Le ciblage d’organisations et d’individus luttant pour la paix, la non-violence et le désarmement nucléaire n’est pas nouveau. Je vous rappelle qu’en Grèce, Nikos Nikiforidis a été exécuté par l’État grec en 1951 pour avoir promu le document de Stockholm (sur le désarmement nucléaire) et « pour avoir cherché à mettre en œuvre des idées subversives en recueillant des signatures en faveur de la paix ». Et il n’était pas le seul, ni en Grèce, ni au niveau international. L’histoire semble se répéter en Europe et nous assistons à une nouvelle forme de « guerre froide », avec de nouvelles caractéristiques : Les États-Unis sont en train d’OTANiser l’Europe, les conditions sociales et sociétales se dégradent pour une partie de plus en plus importante de la population, tandis que les droits sociaux et les droits humains, conquis au prix de nombreuses luttes, sont constamment mis à mal.
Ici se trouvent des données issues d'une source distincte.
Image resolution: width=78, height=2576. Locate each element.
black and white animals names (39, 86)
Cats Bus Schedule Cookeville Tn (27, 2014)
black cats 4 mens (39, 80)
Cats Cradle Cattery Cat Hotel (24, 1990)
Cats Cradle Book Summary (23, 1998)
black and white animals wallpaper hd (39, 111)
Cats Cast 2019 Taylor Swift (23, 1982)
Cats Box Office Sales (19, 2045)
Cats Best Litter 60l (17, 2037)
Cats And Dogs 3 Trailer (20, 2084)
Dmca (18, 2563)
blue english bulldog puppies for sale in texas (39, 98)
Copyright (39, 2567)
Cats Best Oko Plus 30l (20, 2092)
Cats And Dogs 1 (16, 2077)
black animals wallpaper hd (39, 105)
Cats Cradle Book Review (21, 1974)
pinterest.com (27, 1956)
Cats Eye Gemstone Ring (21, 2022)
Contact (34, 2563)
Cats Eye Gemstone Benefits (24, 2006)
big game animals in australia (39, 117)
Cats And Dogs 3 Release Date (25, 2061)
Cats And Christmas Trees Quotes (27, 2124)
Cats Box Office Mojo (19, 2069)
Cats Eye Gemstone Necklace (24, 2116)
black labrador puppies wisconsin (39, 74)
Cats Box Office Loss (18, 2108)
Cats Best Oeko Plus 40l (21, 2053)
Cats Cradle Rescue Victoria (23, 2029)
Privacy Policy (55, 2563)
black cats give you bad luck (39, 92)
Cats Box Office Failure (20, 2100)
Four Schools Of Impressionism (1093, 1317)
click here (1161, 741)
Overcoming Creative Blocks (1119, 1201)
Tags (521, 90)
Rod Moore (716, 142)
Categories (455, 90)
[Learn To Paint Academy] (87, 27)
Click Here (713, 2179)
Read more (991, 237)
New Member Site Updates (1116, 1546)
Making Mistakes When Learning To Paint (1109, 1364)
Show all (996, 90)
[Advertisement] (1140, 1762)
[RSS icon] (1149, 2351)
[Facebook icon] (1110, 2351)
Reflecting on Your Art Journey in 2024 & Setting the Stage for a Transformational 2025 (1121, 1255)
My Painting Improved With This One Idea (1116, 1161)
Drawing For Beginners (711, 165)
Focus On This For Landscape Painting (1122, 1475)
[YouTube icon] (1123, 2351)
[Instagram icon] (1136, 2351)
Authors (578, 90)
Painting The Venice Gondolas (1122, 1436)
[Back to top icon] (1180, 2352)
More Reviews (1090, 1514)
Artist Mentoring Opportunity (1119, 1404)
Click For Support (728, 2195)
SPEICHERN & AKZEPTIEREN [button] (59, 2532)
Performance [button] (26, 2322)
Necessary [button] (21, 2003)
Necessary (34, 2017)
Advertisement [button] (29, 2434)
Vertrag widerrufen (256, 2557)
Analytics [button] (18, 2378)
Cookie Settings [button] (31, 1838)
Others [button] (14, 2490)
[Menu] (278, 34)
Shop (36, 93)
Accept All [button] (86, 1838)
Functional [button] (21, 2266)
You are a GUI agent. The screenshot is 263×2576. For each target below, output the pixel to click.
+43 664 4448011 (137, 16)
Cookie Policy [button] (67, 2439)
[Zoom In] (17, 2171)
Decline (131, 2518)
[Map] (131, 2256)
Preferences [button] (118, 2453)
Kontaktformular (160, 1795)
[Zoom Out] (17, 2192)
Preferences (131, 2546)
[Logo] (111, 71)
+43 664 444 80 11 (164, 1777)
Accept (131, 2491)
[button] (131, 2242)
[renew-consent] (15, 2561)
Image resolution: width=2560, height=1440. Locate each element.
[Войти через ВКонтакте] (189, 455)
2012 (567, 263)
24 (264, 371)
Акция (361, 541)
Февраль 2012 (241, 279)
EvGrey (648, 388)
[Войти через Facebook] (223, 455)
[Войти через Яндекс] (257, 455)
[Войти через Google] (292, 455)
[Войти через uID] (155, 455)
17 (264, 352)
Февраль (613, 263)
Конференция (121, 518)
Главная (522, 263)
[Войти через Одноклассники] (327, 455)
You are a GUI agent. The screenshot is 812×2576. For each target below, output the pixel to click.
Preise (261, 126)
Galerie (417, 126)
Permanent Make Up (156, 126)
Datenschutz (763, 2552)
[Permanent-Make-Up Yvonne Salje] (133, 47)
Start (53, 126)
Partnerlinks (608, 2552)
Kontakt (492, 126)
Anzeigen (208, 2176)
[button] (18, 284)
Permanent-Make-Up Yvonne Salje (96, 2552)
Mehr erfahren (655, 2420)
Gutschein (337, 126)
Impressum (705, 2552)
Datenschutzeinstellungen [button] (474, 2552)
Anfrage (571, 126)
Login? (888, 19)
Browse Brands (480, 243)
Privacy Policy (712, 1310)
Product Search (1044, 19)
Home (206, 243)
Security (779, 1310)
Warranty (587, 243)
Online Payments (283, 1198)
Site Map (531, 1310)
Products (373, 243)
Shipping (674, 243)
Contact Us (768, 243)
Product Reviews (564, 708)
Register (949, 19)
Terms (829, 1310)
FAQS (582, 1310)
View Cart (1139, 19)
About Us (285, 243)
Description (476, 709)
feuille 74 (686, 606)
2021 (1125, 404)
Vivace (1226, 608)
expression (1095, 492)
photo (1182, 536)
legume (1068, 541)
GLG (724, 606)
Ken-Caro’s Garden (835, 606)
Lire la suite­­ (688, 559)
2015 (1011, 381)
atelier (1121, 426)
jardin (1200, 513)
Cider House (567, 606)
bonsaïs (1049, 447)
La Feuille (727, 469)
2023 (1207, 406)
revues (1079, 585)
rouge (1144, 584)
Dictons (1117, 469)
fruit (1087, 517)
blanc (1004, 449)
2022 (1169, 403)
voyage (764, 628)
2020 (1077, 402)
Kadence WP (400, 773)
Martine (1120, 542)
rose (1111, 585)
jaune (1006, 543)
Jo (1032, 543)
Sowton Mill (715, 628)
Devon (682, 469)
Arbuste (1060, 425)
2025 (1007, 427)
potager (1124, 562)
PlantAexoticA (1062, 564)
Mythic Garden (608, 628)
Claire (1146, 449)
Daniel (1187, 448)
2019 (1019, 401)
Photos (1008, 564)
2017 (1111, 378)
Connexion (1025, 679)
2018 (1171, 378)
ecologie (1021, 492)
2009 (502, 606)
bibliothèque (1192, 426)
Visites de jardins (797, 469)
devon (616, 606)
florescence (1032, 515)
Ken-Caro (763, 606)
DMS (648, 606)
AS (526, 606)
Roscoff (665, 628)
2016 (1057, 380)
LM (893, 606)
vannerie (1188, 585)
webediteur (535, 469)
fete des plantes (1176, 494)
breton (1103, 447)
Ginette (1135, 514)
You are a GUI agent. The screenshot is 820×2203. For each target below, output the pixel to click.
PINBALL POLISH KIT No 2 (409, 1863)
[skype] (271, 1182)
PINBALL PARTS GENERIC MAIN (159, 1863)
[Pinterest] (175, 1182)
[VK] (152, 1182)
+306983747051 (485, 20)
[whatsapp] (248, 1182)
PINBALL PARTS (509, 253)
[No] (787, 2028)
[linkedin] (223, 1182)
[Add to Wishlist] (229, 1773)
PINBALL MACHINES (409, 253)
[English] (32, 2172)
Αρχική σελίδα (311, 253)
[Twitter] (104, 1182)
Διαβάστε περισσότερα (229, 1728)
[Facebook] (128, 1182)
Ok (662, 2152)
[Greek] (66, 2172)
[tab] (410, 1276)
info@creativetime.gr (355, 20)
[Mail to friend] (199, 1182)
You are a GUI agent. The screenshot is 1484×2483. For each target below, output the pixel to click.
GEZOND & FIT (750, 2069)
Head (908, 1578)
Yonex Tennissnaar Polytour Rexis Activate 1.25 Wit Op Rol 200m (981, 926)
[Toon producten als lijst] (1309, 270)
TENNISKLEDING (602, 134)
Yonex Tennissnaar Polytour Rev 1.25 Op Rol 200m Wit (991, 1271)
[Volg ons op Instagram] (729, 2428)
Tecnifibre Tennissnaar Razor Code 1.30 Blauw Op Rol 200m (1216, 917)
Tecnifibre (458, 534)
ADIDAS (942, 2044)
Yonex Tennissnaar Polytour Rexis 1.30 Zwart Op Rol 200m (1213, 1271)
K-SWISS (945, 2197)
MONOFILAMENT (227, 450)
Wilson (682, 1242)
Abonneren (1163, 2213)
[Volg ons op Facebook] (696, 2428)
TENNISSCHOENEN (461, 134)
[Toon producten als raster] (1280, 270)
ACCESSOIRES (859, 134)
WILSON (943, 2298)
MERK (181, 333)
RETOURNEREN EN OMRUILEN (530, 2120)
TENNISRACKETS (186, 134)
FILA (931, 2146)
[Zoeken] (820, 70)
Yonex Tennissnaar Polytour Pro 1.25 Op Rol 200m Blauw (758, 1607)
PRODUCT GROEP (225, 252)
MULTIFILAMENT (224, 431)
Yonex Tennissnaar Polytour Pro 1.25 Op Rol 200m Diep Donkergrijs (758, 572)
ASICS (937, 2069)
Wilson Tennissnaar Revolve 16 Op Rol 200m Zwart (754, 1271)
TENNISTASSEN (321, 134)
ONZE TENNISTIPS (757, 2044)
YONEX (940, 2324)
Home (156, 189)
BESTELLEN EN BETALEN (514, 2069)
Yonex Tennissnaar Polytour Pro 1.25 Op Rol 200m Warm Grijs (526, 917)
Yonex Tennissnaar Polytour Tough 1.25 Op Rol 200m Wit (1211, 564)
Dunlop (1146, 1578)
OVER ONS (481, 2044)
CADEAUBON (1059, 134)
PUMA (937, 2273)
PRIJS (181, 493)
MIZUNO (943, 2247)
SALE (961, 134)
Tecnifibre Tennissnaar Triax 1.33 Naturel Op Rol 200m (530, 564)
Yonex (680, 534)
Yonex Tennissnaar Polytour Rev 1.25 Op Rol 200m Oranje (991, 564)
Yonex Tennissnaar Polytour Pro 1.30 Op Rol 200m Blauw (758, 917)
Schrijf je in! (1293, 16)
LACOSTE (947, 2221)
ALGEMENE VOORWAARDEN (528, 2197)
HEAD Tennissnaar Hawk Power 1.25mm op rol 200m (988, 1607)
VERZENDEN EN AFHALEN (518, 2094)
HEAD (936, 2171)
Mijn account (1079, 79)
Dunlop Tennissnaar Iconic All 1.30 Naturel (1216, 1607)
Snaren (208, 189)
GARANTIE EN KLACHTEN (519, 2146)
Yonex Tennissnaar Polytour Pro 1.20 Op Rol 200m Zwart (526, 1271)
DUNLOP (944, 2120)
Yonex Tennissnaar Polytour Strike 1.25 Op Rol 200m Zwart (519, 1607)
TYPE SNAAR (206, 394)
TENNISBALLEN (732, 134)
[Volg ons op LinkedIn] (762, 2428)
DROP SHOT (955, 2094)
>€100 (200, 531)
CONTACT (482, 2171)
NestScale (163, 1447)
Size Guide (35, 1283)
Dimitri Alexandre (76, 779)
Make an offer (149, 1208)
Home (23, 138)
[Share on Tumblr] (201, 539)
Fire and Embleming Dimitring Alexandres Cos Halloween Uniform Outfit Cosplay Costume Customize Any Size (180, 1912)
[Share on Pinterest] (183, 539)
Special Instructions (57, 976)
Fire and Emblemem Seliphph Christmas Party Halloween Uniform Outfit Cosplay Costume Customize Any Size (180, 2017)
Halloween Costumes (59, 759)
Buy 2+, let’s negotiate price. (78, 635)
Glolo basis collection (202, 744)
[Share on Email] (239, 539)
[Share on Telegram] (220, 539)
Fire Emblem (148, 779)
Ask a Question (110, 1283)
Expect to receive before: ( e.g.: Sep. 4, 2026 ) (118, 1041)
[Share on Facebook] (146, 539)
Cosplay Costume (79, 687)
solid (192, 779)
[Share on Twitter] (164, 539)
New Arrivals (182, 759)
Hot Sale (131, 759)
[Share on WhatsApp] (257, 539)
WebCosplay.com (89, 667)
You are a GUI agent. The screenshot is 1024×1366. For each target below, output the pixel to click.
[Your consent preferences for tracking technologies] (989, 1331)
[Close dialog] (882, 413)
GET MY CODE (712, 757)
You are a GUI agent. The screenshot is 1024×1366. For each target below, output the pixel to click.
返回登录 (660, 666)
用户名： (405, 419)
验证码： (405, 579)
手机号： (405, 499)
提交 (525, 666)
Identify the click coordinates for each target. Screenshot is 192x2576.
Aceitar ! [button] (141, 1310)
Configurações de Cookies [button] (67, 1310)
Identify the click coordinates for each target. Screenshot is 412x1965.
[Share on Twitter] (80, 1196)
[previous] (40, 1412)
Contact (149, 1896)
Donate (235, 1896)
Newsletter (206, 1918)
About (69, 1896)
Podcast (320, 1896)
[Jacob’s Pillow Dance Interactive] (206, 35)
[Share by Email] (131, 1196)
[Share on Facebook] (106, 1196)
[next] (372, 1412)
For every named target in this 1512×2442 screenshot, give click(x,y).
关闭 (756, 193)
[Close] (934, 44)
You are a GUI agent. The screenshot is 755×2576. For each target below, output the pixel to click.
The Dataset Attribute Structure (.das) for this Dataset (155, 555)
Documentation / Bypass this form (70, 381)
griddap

Toutefois, le sommet n’a pas seulement entendu des voix européennes, et c’est ce qui fait sa richesse. Des représentants du Sud géographique et de l’Asie ont fait part de leurs perspectives à travers leurs propres expériences de luttes de décolonisation, résistant aujourd’hui aux méthodes des politiques néocoloniales : sociétés multinationales, liens coercitifs avec les superpuissances et dettes colossales. Un point important a été la mise en évidence de la contribution des armements militaires au changement climatique, avec la fameuse « empreinte écologique » (ecological “bootprint”)[4].(N.d.T. le terme utilisé pour empreinte, “bootprint” au lieu de “footprint” a une connotation militaire). Parmi les faits marquants du sommet mentionnés par les orateurs, on retiendra les suivants :

– « Les États-Unis ont mis un terme aux processus de signature de cessez-le-feu et de négociations entre l’Ukraine et la Russie en mars 2022. L’adhésion de l’Ukraine à l’OTAN était prévue depuis 1992 » (Jeffrey Sachs, universitaire, États-Unis).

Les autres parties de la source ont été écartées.